The Sonata, completely redesigned to suit North American tastes and the first of’s products to be built in the U.S., will feature standard electronic stability control, traction control, active front headrests, six standard airbags and antilock brakes with electronic brake force distribution when it goes on sale in the spring.
The Sonata will be the first midsize sedan to offer ESC standard and Hyundai says the Sonata is its best effort yet to go after Accord, Camry and Altima buyers.
New Sonata will begin under $20k.
“We have to continue to focus on quality because (domestic and import) everybody’s got a great product,” says Bob Cosmai, HMA president and CEO. “Safety should be a standard feature. It should not be an optional feature.”
Standard comfort features on the ’06 Sonata include remote keyless entry with alarm, remote adjustable heated side view mirrors and AM/FM/CD with MP3 stereo system with six speakers.
With all of the standard safety equipment, Hyundai says it is projecting a 5-star safety rating from the U.S. government in both frontal and side impact crash tests.
The Sonata, to be built at Hyundai’s new $1.1 billion, 300,000-unit capacity manufacturing plant in Montgomery, AL, will boast two new engines: a 3.3L V-6 making 237 hp and a 2.4L 4-cyl. churning out 162 hp.
Both engines will meet Ultra Low Emissions Vehicle (ULEV) standards in the U.S., says John Krafcik, vice president-product planning and strategic planning, who adds the Hyundai V-6 boasted better acceleration time than the Camry and Accord V-6s.

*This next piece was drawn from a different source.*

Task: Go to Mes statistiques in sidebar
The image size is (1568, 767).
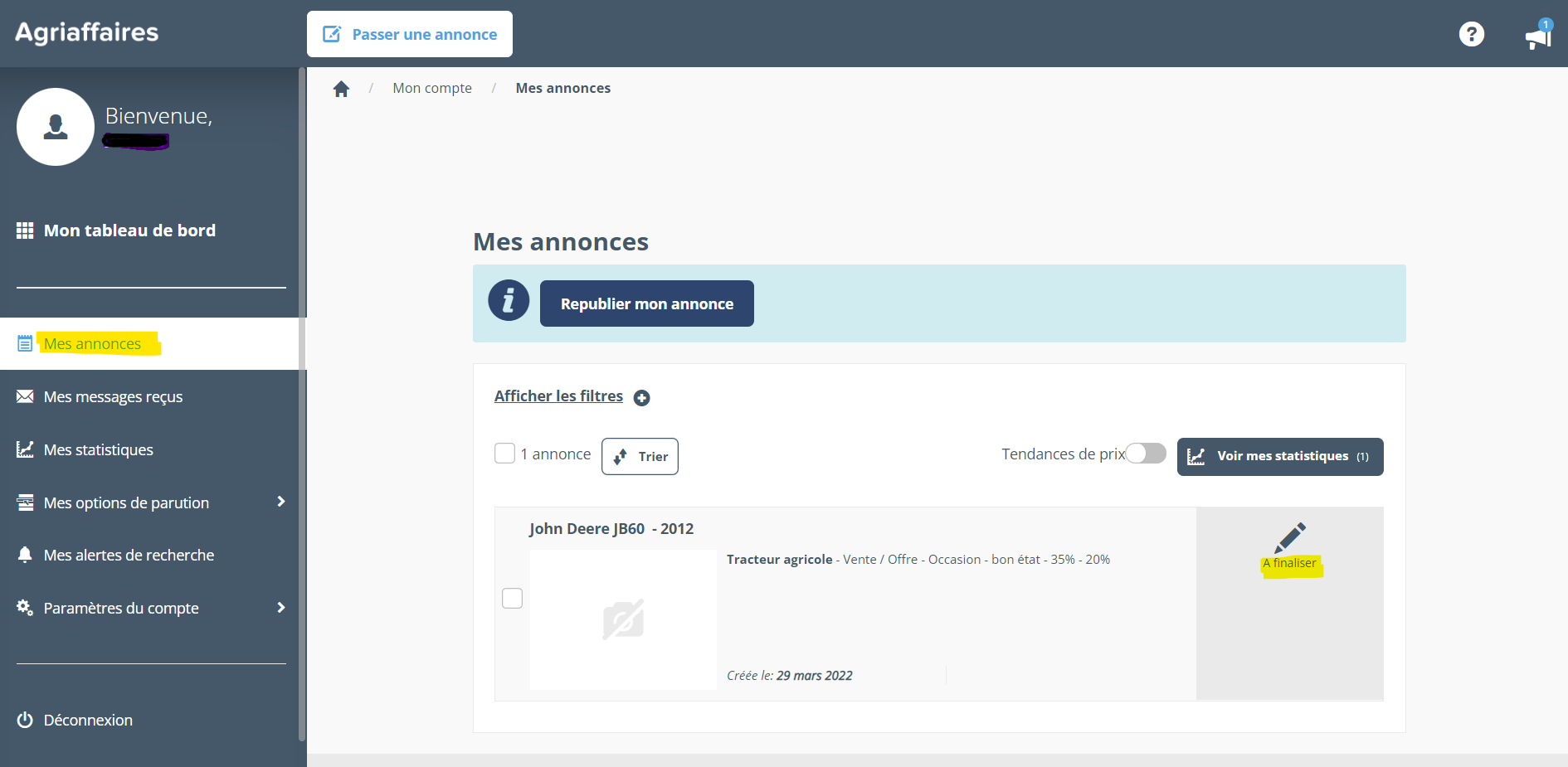Action: coord(98,449)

Although midsize, the new Sonata is actually classified as a large car by the U.S. government due to its roomy interior, says Krafcik.

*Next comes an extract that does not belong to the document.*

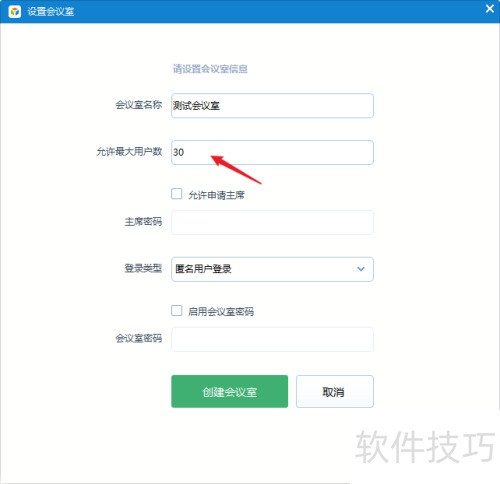Click the 允许最大用户数 label

click(x=129, y=152)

Also shown here was a sneak peak at the Montgomery plant, Hyundai’s first U.S. facility, set to begin production in March of the Sonata and, in nine months, of the second-generation Santa Fe cross/utility.
The plant features a new paint process that rotates each vehicle 360 degrees in 12 different phosphate and E-coat process baths, among other features.

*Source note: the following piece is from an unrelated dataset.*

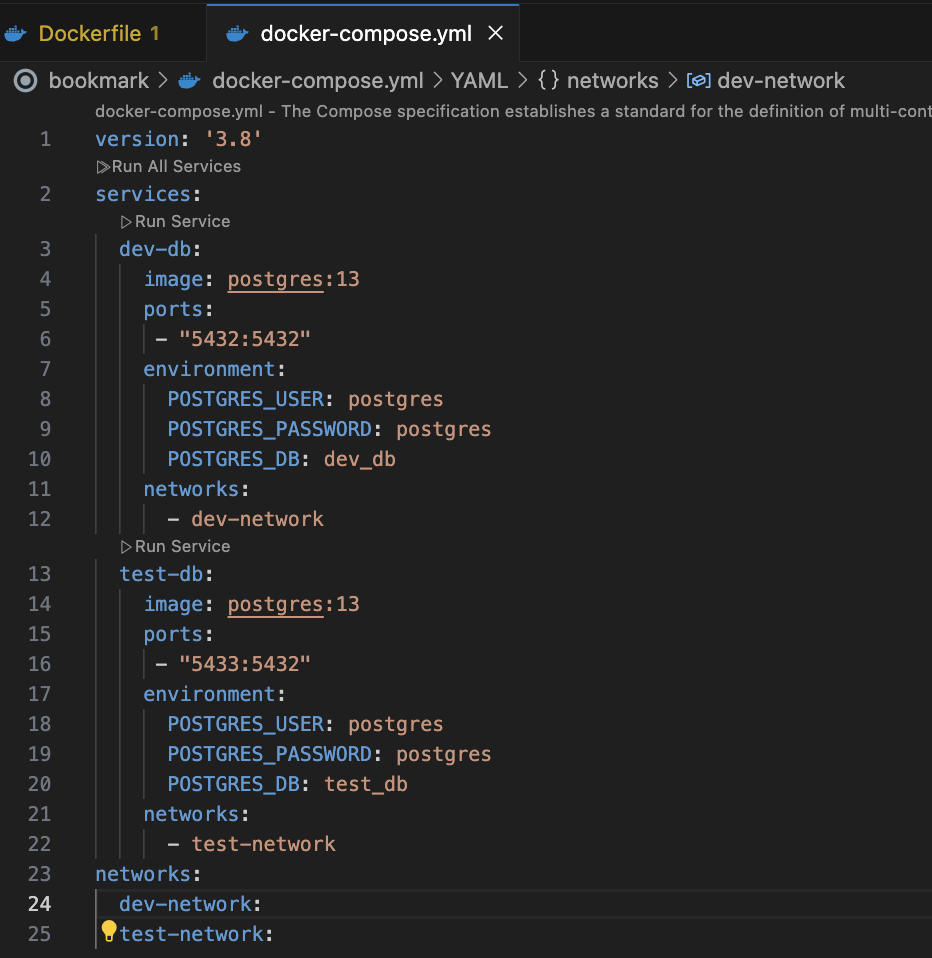Follow the postgres image link under dev-db
932x958 pixels.
[275, 279]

Meanwhile, Cosmai says Hyundai has no firm plans yet to enter the luxury vehicle segment in the U.S. as it first needs to fill the pipeline with mass-market products.
“The luxury brand right now is not going to be immediate because we’re still entering new segments as a player as far as a mass-marketed vehicle,” says Cosmai. “But our major focal point for us is quality.”